>> START
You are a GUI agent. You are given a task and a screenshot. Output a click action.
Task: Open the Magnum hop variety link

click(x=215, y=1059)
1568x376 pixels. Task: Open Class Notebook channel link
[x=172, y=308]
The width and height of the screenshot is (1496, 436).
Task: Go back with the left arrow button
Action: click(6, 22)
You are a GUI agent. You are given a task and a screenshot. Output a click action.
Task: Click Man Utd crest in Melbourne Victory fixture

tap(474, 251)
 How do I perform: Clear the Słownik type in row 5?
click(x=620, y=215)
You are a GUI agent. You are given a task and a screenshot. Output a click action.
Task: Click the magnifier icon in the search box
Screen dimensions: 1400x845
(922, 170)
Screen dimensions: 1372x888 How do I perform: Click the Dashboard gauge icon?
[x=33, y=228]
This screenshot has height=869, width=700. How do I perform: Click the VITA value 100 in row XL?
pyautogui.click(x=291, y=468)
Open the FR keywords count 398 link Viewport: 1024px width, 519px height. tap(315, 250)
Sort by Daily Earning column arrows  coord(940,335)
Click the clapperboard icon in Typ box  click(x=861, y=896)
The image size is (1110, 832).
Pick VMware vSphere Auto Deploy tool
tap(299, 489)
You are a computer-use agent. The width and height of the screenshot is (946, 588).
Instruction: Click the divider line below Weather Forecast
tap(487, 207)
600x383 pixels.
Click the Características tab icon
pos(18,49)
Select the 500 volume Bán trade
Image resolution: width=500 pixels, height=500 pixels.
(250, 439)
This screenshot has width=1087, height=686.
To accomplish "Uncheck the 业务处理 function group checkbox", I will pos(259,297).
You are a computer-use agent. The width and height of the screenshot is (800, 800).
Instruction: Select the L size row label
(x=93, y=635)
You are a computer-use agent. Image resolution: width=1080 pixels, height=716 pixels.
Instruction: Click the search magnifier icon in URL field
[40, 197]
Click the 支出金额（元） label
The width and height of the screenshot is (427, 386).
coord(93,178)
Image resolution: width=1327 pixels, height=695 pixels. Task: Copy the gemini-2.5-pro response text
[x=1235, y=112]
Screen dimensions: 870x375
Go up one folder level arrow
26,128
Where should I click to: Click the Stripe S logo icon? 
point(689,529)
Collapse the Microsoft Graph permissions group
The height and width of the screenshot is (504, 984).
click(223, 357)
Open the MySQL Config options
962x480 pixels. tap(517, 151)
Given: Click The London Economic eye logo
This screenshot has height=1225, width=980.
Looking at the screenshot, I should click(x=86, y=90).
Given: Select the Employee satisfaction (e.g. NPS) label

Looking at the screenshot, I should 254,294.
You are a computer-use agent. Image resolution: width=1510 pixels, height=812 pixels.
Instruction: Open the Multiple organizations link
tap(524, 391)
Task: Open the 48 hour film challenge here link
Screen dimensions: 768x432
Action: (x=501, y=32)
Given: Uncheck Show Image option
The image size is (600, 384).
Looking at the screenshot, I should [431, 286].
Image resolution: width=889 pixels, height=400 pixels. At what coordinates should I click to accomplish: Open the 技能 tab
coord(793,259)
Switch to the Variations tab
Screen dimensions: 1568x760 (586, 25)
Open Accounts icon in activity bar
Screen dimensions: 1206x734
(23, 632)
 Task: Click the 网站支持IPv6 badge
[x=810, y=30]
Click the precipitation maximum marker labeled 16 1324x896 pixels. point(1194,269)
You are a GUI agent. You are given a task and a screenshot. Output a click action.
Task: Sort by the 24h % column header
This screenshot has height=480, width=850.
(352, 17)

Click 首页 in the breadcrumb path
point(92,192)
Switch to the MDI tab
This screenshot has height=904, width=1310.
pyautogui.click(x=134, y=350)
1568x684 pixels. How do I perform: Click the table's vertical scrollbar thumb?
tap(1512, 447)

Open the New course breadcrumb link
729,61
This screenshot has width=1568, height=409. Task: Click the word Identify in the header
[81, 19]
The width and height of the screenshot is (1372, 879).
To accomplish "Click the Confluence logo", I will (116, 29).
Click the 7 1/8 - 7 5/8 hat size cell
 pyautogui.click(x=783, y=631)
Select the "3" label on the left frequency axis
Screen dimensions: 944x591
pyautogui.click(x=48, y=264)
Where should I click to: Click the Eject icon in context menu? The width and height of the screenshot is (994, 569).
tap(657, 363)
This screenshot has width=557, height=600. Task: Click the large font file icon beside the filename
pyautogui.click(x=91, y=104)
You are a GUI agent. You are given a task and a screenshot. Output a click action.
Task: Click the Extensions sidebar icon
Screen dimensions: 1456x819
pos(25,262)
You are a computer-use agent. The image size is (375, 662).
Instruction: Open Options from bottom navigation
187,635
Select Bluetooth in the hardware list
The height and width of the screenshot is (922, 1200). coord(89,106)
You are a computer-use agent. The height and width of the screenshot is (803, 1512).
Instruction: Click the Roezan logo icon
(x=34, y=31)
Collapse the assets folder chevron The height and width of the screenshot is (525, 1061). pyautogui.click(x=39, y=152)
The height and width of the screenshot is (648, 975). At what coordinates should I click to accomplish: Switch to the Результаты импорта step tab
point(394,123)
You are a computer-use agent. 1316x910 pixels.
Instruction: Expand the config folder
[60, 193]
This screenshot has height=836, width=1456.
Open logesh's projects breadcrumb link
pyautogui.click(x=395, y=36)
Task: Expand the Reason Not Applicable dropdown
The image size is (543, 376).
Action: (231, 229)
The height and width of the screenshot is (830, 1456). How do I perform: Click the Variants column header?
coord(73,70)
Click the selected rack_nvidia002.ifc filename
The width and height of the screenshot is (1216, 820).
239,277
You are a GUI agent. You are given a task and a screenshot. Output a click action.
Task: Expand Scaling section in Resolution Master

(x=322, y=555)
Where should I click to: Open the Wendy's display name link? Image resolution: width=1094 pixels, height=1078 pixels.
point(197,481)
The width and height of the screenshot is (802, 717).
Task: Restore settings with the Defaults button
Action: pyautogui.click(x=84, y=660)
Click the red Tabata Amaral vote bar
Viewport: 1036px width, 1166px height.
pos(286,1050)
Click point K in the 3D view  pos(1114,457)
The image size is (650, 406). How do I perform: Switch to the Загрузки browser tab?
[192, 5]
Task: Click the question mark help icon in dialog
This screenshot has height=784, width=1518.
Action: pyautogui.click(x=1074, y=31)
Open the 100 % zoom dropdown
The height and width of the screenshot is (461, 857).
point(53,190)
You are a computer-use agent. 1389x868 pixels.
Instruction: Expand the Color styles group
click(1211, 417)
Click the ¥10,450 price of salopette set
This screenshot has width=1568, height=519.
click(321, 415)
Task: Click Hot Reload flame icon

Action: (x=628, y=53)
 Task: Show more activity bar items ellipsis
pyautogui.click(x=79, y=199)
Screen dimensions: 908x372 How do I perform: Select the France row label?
>> END
### OBJECTIVE
Copy out the records word for word, from the line containing "Task: Click the question" through the end of the records.

### RESPONSE TO THIS EXERCISE
Task: Click the question mark help icon in dialog
This screenshot has height=784, width=1518.
Action: pyautogui.click(x=1074, y=31)
Open the 100 % zoom dropdown
The height and width of the screenshot is (461, 857).
point(53,190)
You are a computer-use agent. 1389x868 pixels.
Instruction: Expand the Color styles group
click(1211, 417)
Click the ¥10,450 price of salopette set
This screenshot has width=1568, height=519.
click(321, 415)
Task: Click Hot Reload flame icon

Action: (x=628, y=53)
 Task: Show more activity bar items ellipsis
pyautogui.click(x=79, y=199)
Screen dimensions: 908x372 How do I perform: Select the France row label?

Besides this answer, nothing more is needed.